Thanks in advance for any input we get and everyone have a great day !!!  
Eric


----------



## badalou (Mar 19, 2006)

Pro4800 sell for about 1900 buck.. that is over kill for doing transfers if you ask me. if you were photographer selling your prints then maybe, but no come back down to earth.. Oh and yes it would be great for transfers but the ink is expensive.. Lets see for 1900 dollars I could buy 24 C88 and have enough ink in each one to do 2000 transfers (not each but ink that comes with units) where you are going to do maybe 100. Hope this helps..


----------



## MiniTauro (May 8, 2006)

i bought the epson stylus cx4800 (not pro) for U$ 130.- and it works very nice. i have no idea if it´s compareable to the pro4800 or just a number coincidence, though


----------



## badalou (Mar 19, 2006)

Not even close... The only thing that is the same is the name and the number.


----------



## badbird (Apr 25, 2006)

badalou said:


> Pro4800 sell for about 1900 buck.. that is over kill for doing transfers if you ask me. if you were photographer selling your prints then maybe, but no come back down to earth.. Oh and yes it would be great for transfers but the ink is expensive.. Lets see for 1900 dollars I could buy 24 C88 and have enough ink in each one to do 2000 transfers (not each but ink that comes with units) where you are going to do maybe 100. Hope this helps..

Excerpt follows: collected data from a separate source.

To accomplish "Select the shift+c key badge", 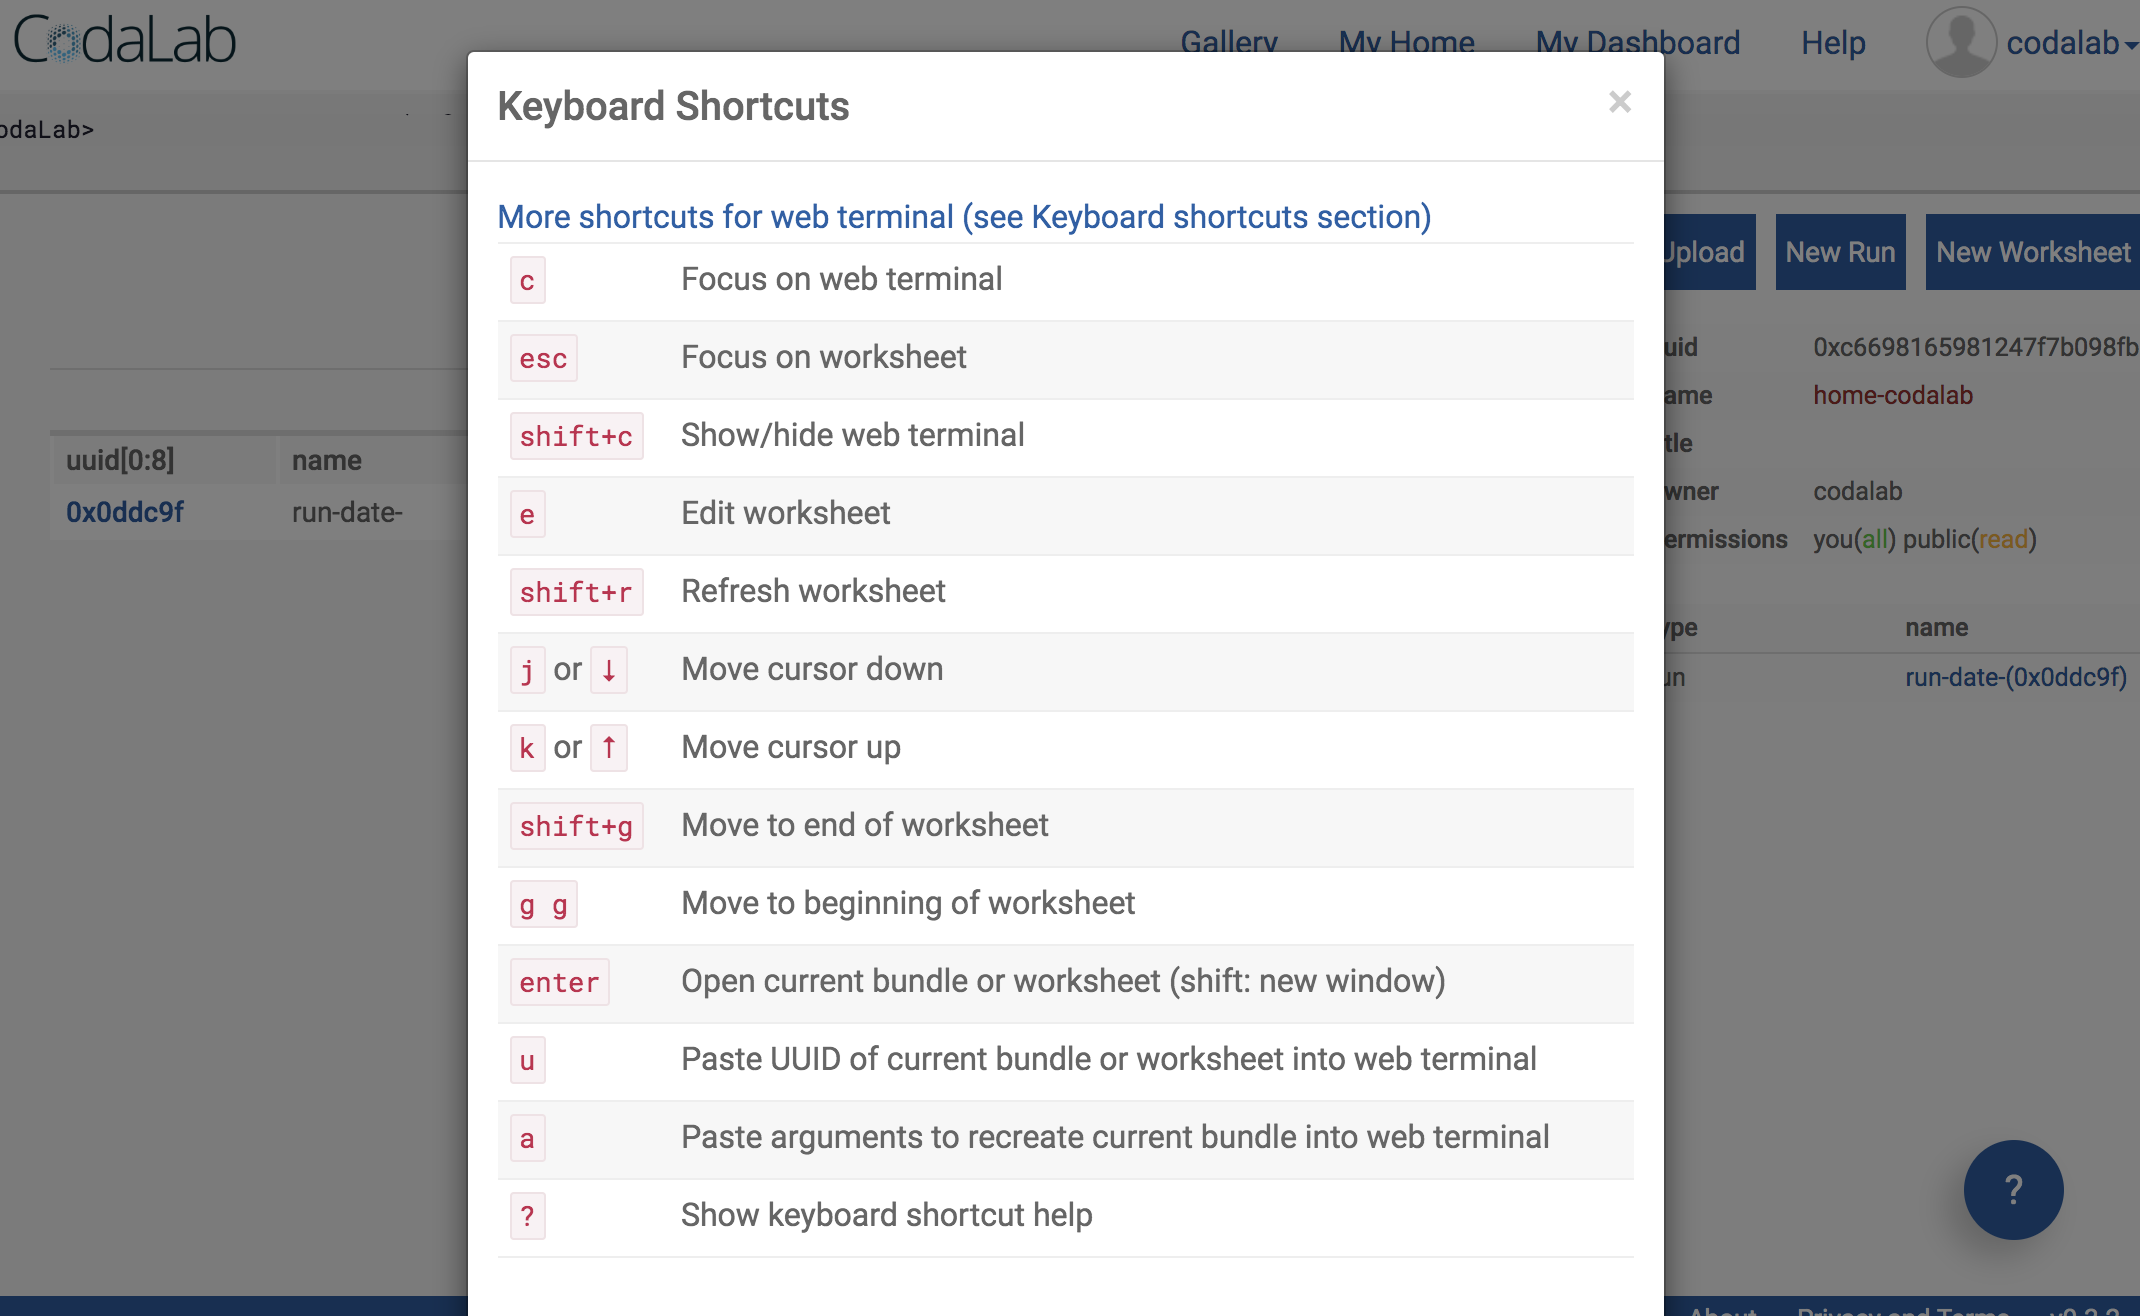I will tap(577, 436).
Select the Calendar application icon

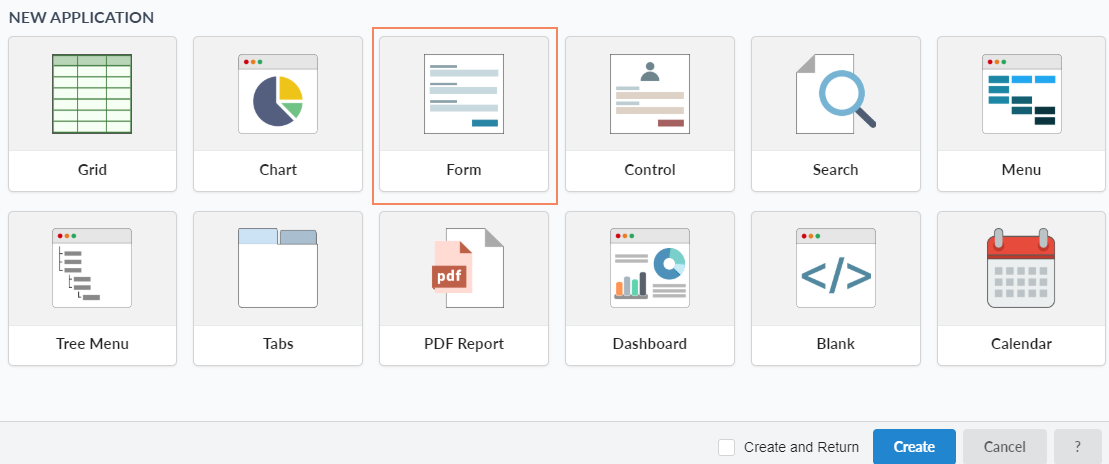(1021, 268)
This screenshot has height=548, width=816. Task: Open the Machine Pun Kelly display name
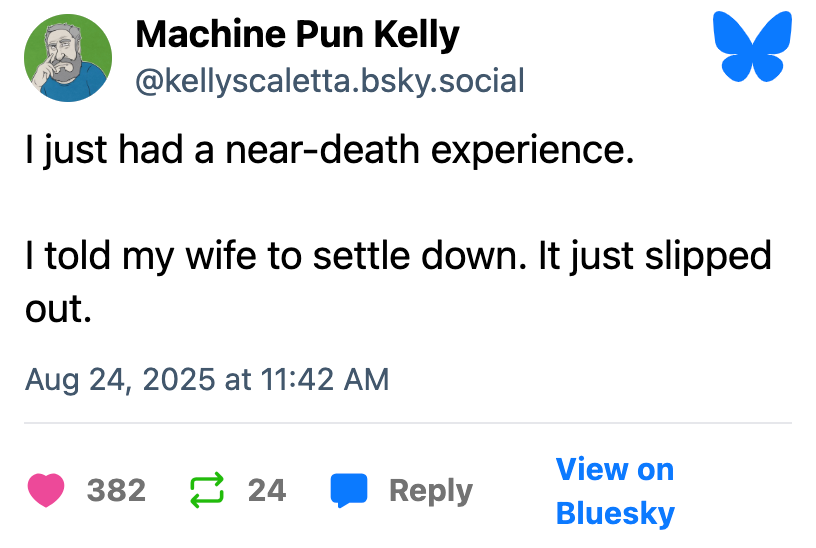[297, 35]
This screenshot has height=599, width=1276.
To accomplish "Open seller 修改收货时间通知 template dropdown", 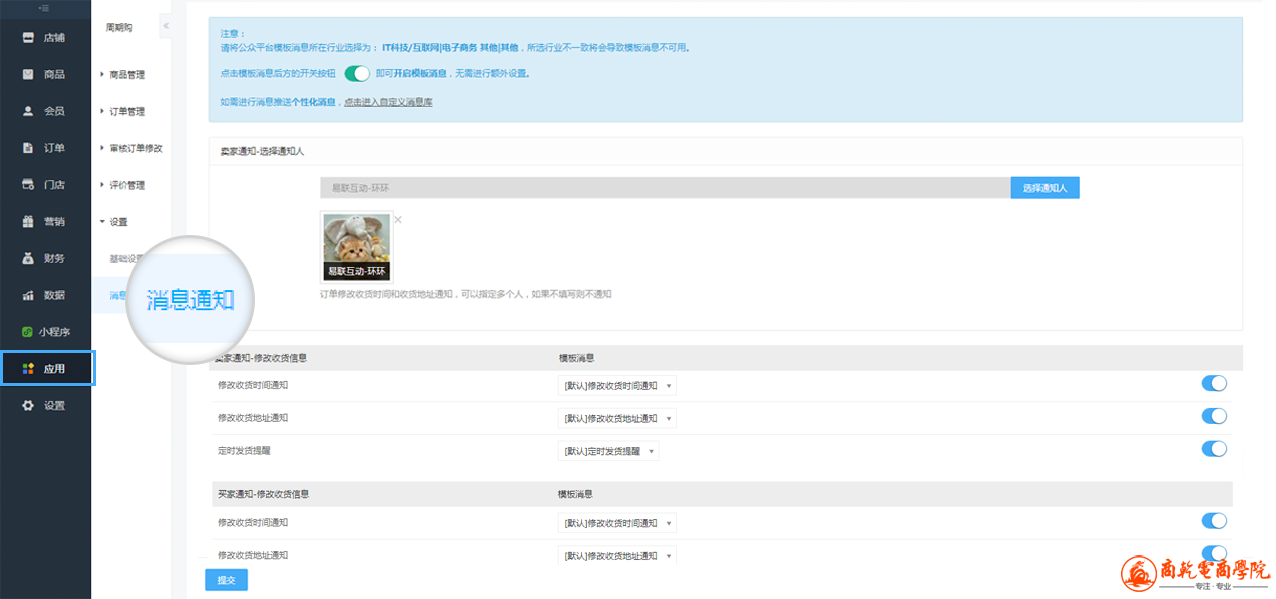I will (x=616, y=386).
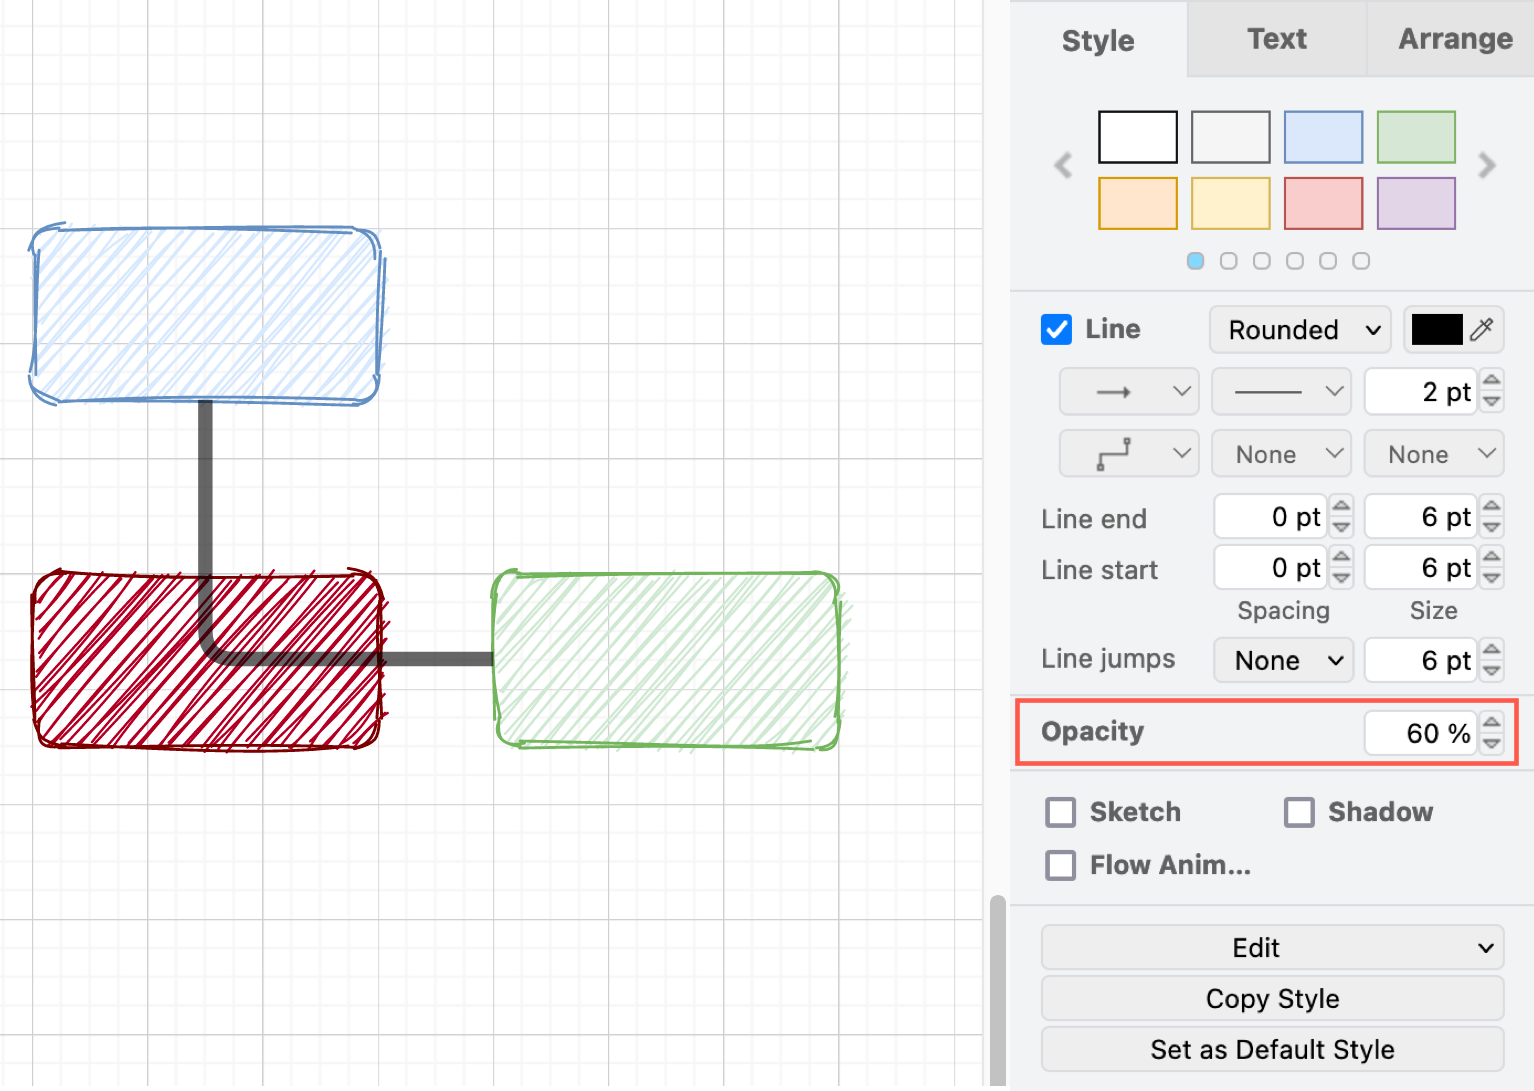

We have a store in a local mall, so printing photos can possible turn out to be a 50 to 100 piece a week deal ... I am looking for a printer that delivers quality looking prints on the transfers mainly ... wasn't real fond of paying $1700 for the 4800 Pro as I can buy 2 1280's and set one up for sublimation and one for inkjet stuff and still have money left over ...
Does the 1280 stand up to the 4800 Pro in image quality ?
I am concerned because there used to be a guy that set up over the holidays in the mall that printed shirts with a cheesey little printer and they looked faded and blurry ... there is a guy in another mall about 1 1/2 hrs. from here that has the 1280 and I think it looks really good.
Just don't want to make merchandise that looks crappy and lose that business.
Also, with the 1280, what are the best inks you can get and what brand would be the best paper for printing on light and dark shirts.
I am starting all this fron scratch here with the photos, so I need all the input I can get !!!


----------